Sounds Good tho, I still havn't had any Chateau Musar Red did have the White and that was crazy different!

Joe Manekin said...

Neil -

I'm going to try the new steak cooking method. Thanks for sharing.

I agree - '99 Musar is super tasty, and I say that based merely on tasting (not drinking, tasting) a few different bottles over the past year and a half or so). Time to actually drink the stuff.

Joe Manekin said...

Oh, my word verification was 'phinest,' which I find appropriate for the pairing you described (though the 'ph' perhaps would have been more suitable for comments from a certain Philadelphia based reader of your blog....

alexander... said...

Musar's unfined, so you'll get an even better result from not moving the bottle for several days before corking and decanting through muslin.

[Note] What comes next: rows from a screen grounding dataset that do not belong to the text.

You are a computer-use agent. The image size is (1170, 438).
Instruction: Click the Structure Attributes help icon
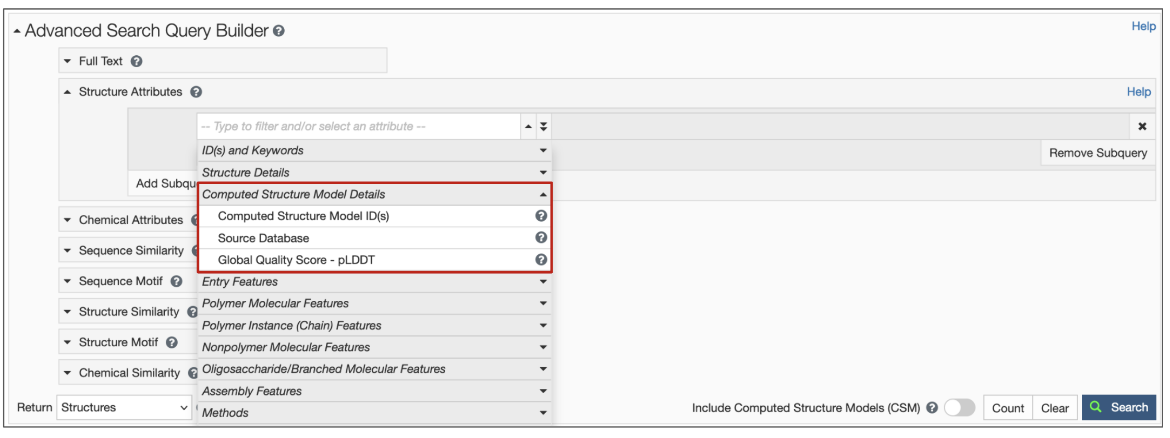tap(197, 92)
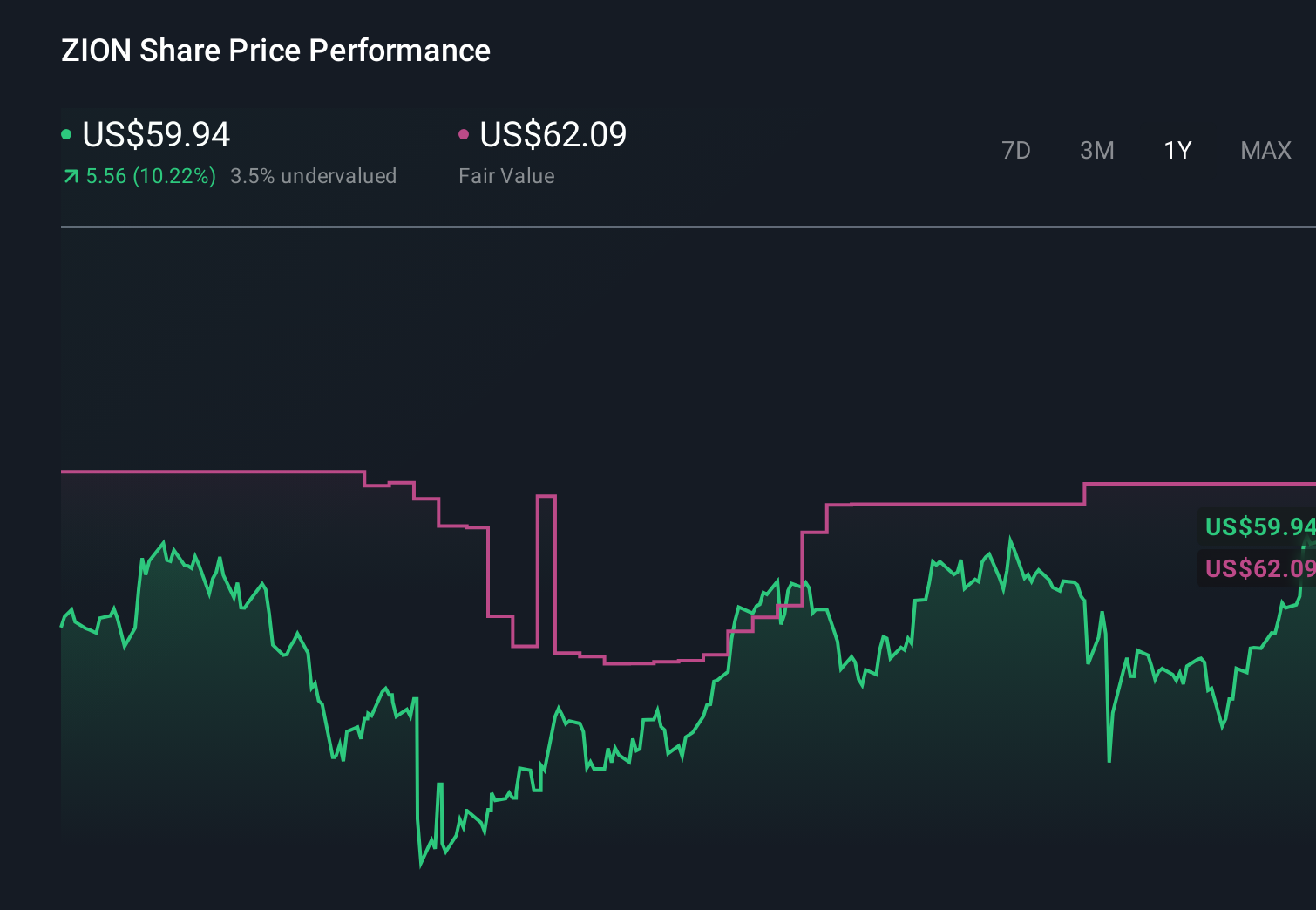Screen dimensions: 1316x910
Task: Click the US$62.09 fair value badge
Action: pyautogui.click(x=1258, y=569)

His 'Hochar' is amazing, if you can get it - a lesser wine but stunning for all that!

Vinogirl said...

I love Chateau Musar, my brother brings me a bottle evry time he visits.

Otto Tarchin said...

That looks yummy to me, and the cooking technique makes sense, difficult to go wrong with timing... So you are a grass-fed fan.

David McDuff said...

Looks phantastic, Neil. I've generally done strips on the grill, or started with a pan sear and then finished in the oven. Will definitely need to give this technique a try, especially given that I won't be forking out a grand-o for a sous-vide circulator anytime soon.

Brooklynguy said...

Weston - when you're done with your sous-vide, can i borrow it?

hi joe - thanks phor your thoughts. if you have more than one bottle, there is no shame in cracking one of these now.

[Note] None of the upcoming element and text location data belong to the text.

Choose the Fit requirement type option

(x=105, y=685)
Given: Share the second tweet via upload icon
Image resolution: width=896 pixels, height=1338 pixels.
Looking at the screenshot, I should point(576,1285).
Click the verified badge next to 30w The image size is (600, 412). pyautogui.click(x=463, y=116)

hi alexander - welcome to the site, and thanks for your comments. i like drinking unfiltered and unfined wines as the are, with all of the included "stuff" in the bottle.

vinogirl - lucky lucky.

Otto! great to see you around here. this whole dinner was inspired by you, after all. and yes, i am a grass fed fan. i still want to do a blind taste test though.

hey mcD - definitely worth trying. and i know you didn't love Musar when you last drank it, but try again sometime...you'll love it when it's right.

peter said...

Yeah, the oven trick is a kind of sneaky sous-vide workaround, but work it does. And Musar is the shit.

Vinogirl said...

Well, not so lucky this February when the offering was of the '97 vintage which was a huge Brett bomb!

saignee said...

Testing this out tonight, BG. No Musar in the cellar, unfortunately but I agree with you that the value offered is better than most stuff going.

saignee said...

Worked as advertised. Good stuff.

Brooklynguy said...

cory - i'm so glad this worked for you, and i appreciate you checking in here to say so.

Avvinare said...

The steak looks fantastic. Can I eat that for Brunch? I will definitely try the technique. I have tried the Chateau Musar but not the 1999 Vintage. A trip to the store may be in order. Any ideas where to go?

Anonymous said...

My husband and I sell 100% grass fed steaks from colorado (www.brandonnaturalbeef.com) We have tried lots of cooking techniques and will defintely try yours. I still think the best way to cook a grass fed ny strip steak is to get a cast iron pan hot; add a tablespoon of olive oil and let it sizzle. Rub salt, pepper and touch of oil into steaks. Drop them into the pan and cook both sides about 4 minutes each until rare/ medium rare. Let them rest and there is no better.